Machiavel. Qui n'a jamais entendu parlé de Machiavel ou de plans machiavéliques ? Personne ! Mais c'est qui ce Machiavel ? Jamais étudié à l'école, je me suis jamais intéressée non plus à la personne. Inculte que je suis, j'étais persuadée, un, qu'il était français, et deux, qu'il était un personnage ayant vécu au 18ème voire au 17ème tout au plus. Tout faux sur toute la ligne... me révélera Laurent Gutmann dans la présentation de son adaptation au théâtre d'une des lettres les plus connues (ah bon ?) de cet écrivain perfide et rusé, diplomate et très cultivé : Le prince (tous les hommes sont méchants), dédiée aux Médicis, par vengeance des tortures que cette famille lui ont infligées.

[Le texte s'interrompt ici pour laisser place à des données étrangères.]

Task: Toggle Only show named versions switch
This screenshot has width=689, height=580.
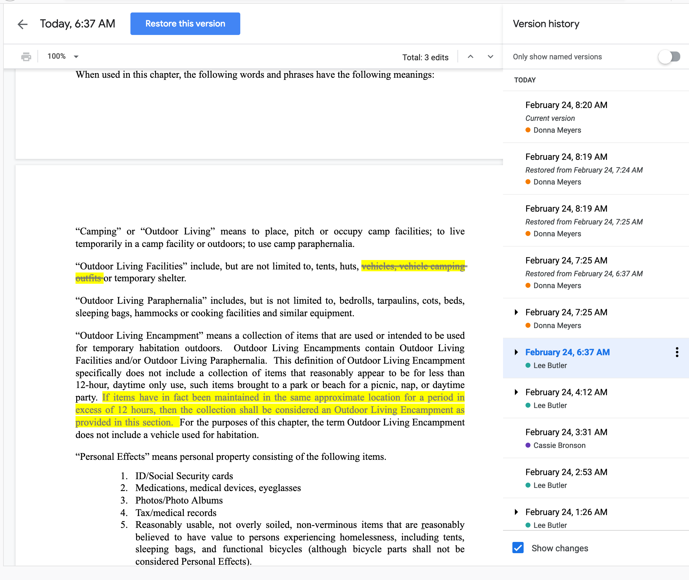Action: click(x=669, y=57)
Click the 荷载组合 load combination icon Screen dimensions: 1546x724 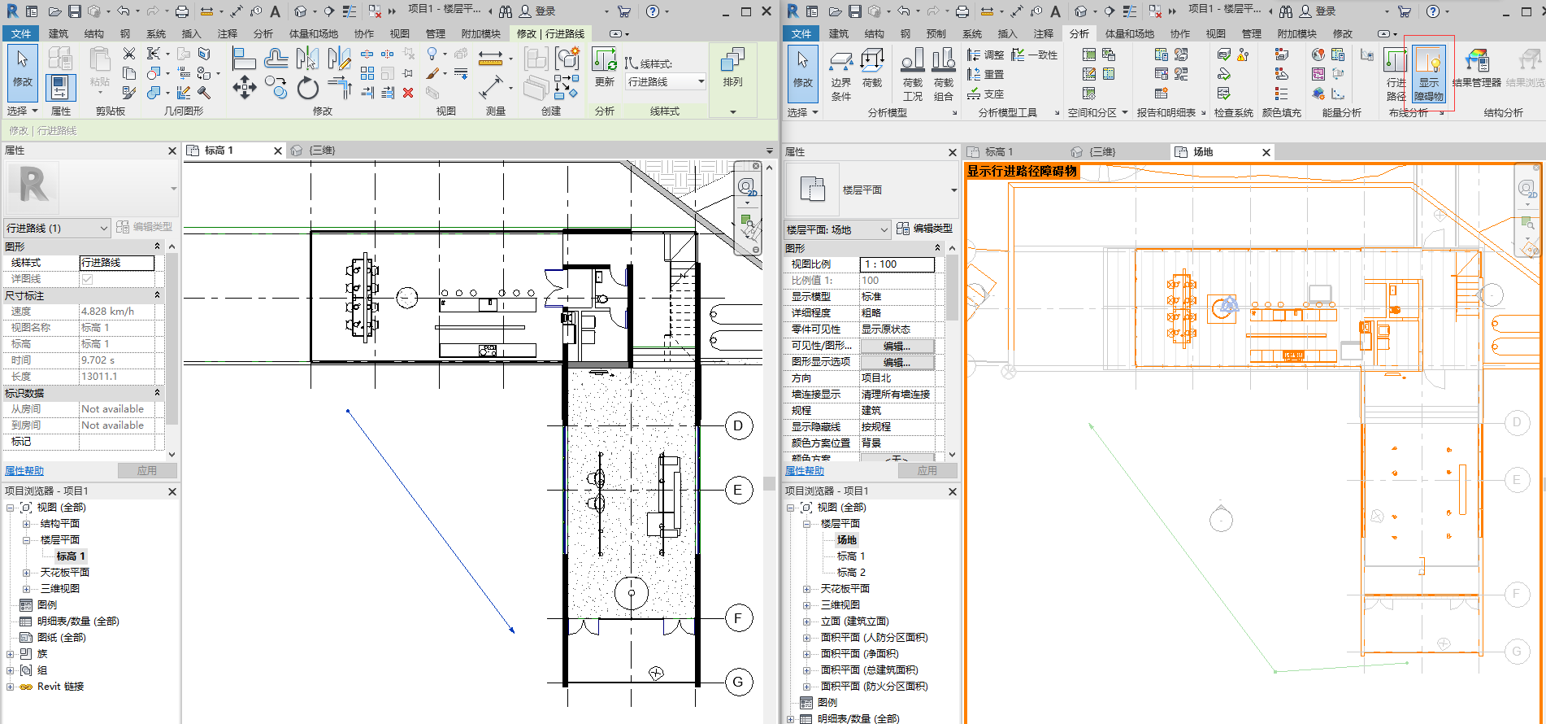944,75
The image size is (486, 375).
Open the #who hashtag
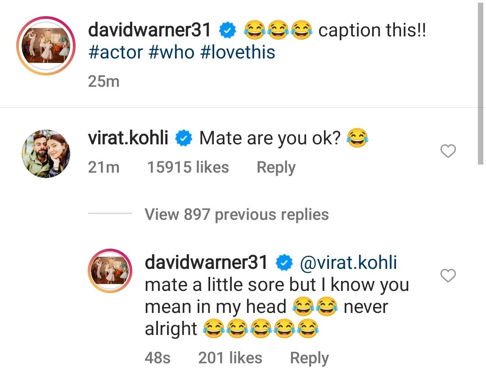pos(171,53)
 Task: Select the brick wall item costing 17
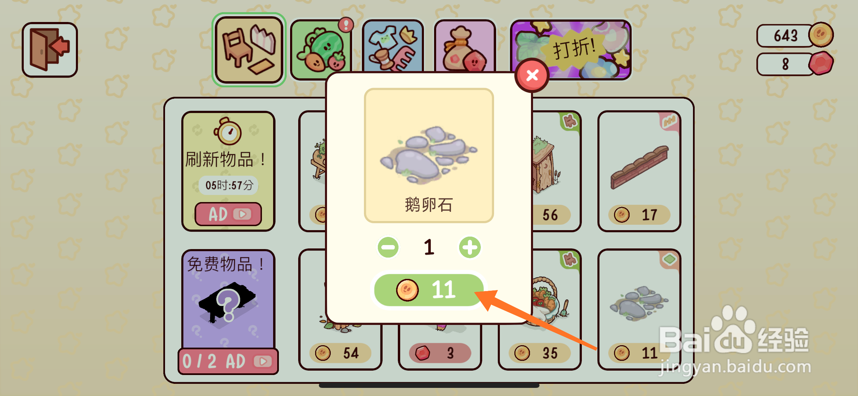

Non, le pouvoir n'a rien d'idéal, c'est une ténébreuse affaire dont on peut déchirer les rideaux. Non les hommes ne sont pas bons, mais méchants , changeants, ingrats, simulateurs et dissimulateurs, fuyards devant les périls, avides de gain. D'ailleurs, "ils oublient plus vite la mort d eleur père que la perte de leur patrimoine". Y a-t-il un prince pour les gouverner ? Ce n'est pas sûr, beaucoup d'éffondrements ont eu lieu, et une multitudes d'assassinats et de de pertes. Le prince vertueux est-il à l'abri ? Même pas, il lui faut sans cesse penser à la guerre, et "il est beaucoup plus sûr d'être craint que d'être aimé". Attention : il faut être craint sans être être méprisé ou haï.Un prince changeant, léger, efféminé, pusillanime, irrésolu, sera méprisé. Il se doit d'être grand, courageux, grave, fort. Il doit "apprendre à ne pas être bon" et "savoir entrer dans le mal si nécessaire". Cependant, le spectacle a ses lois et il lui faut en même temps afficher bonté, pitié, religiosité, fidélité, intégrité, humanité. Les hommes jugent avec leurs yeux, une vraie politique est donc une politique de masse : "le petit nombre n'a pas de place quand le grand nombre a de quoi s'appuyer". Le prince a-t-il des conseillers ? Son principal conseiller est lui-même. A-t-il des amis ? S'il a de bonnes armes, il aura de bons amis. Comble de l'art :" il faut nourrir habilement une inimitié pour l'écraser avec plus de grandeur". Excellent commentaire de Patrick Boucheron : "le prince fait le bien ou le mal, il fait bien ou mal ce qu'il a à faire".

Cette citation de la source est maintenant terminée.